Near the front lines it was easier to get some grub. At night you can crawl on the neutral zone, cut backpacks from the dead and find food in them – dried, canned, and sometimes sugar. Many have done so in moments of calm. Many have not returned because the German machine-gunners were not dozing. One day a sergeant, apparently drunk, drove in a sleigh in the neutral zone, where he and his horse were immediately killed. And in the sleigh there was food – bread, canned food, vodka. Immediately there were volunteers to save these treasures. First two crawled and were killed by the bullets, and then another three. No one volunteered after that. The same night I took another shot at it. Realizing that the Germans shoot at even the tiniest noise, I decided to take nothing with me but only cut the harness and tethered the sled to a phone cord and safely returned to the trench. Then – one, two,pull! – We pulled the sleigh. All products were riddled with bullets, vodka leaked, but we still managed to have a feast!
Near the railroad Mga – Kirishi our offensive died down, and the Germans held a strong position. There used to be a large village here, from which there is no longer even a trace, I met the New Year 1942. Late 1941 was marred by an ugly episode. About three days before the commanders of our battalion received orders to get behind the German lines through the gap in their defense and from there to call in mortar fire. In a terrible cold, the deep snowdrifts, among virgin forest we walked 20 kilometers (*12.5 miles) on skis. Rockets, shedding light on the front line, were left behind. The moon was bright. We walked between the huge fir trees. Finally, the clearing revealed the dugout, left from the summer. We decided to have a rest and get warm. At dawn suddenly someone yelled: – Germans!
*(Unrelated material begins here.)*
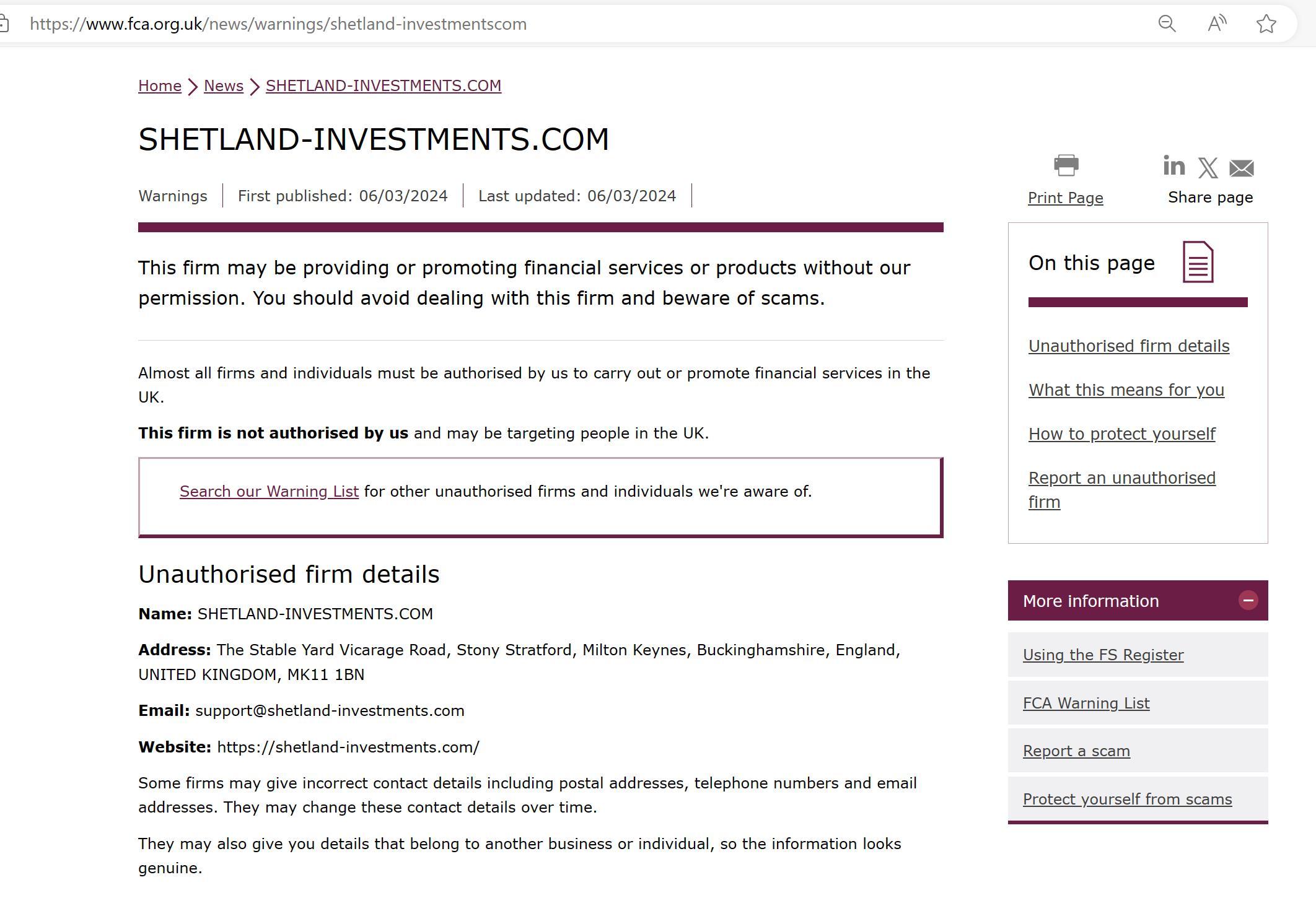Collapse the More information section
I was in the dugout and reacted late. In the light of day, I saw no one, and only in the distance, in the forest, flashed the silhouettes of my fleeing comrades. I just walked after them. Under the tree I was met by a terrified lieutenant with the gun at the ready.

– Where are the Germans?
– I do not know, I did not see any …

It turned out that there was panic, everyone ran, and the bosses before anyone else. It would’ve been fine but in the heat of the escape we have forgotten radio. And I didn’t even know! We decided to go back. But now it turned out that the Germans really have taken our place. Gunfire started, and we withdrew empty-handed. The radio was lost, the order is not executed. Before the New Year there were repressions. The investigator arrived and questioned all involved. They found a scapegoat – a person responsible for the radio, a likable sergeant Fomin. Then followed a  tribunal – a show-trial with a predetermined ending. The decision, however, was better than we expected – Fomin and another soldier who stole the honey from a civilian, received ten years in prison to be served after the war. Bardanosov (caught stealing honey) soon redeemed himself: a bullet pierced his lung; I don’t know if he survived. Fomin lived long and I am guessing was later rehabilitated. But on the New Year’s Eve we all felt horrible. After returning from the front, I fell asleep in the warm dugout, slept past midnight and have not even heard the shooting which was going on all around me.
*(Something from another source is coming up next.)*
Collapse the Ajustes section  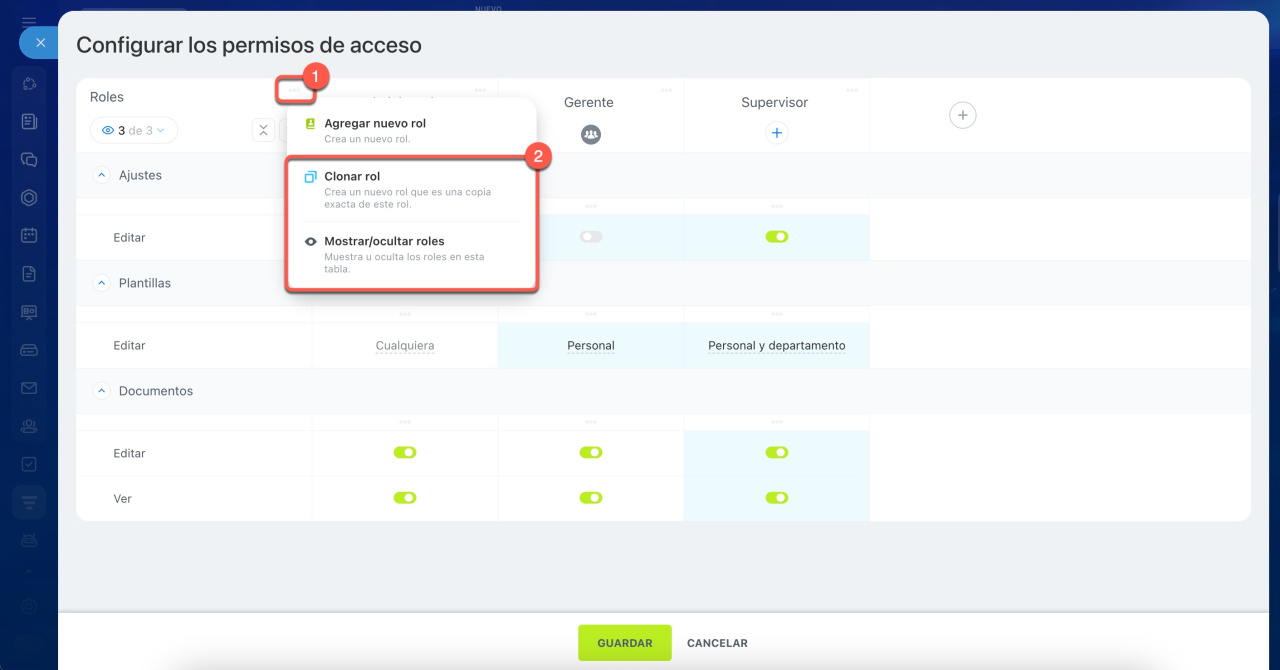101,175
Soon we left Nahody – the last village I had seen until mid-1943. The regiment was moved to a swampy undergrowth near the station Pohost. Everyone thought that the delay is temporary, it may take two or three days, and we move on. But fate decided otherwise. In these swamps and forests, we’re stuck for two whole years! And all we have experienced until then – was just flowers, berries were still to come!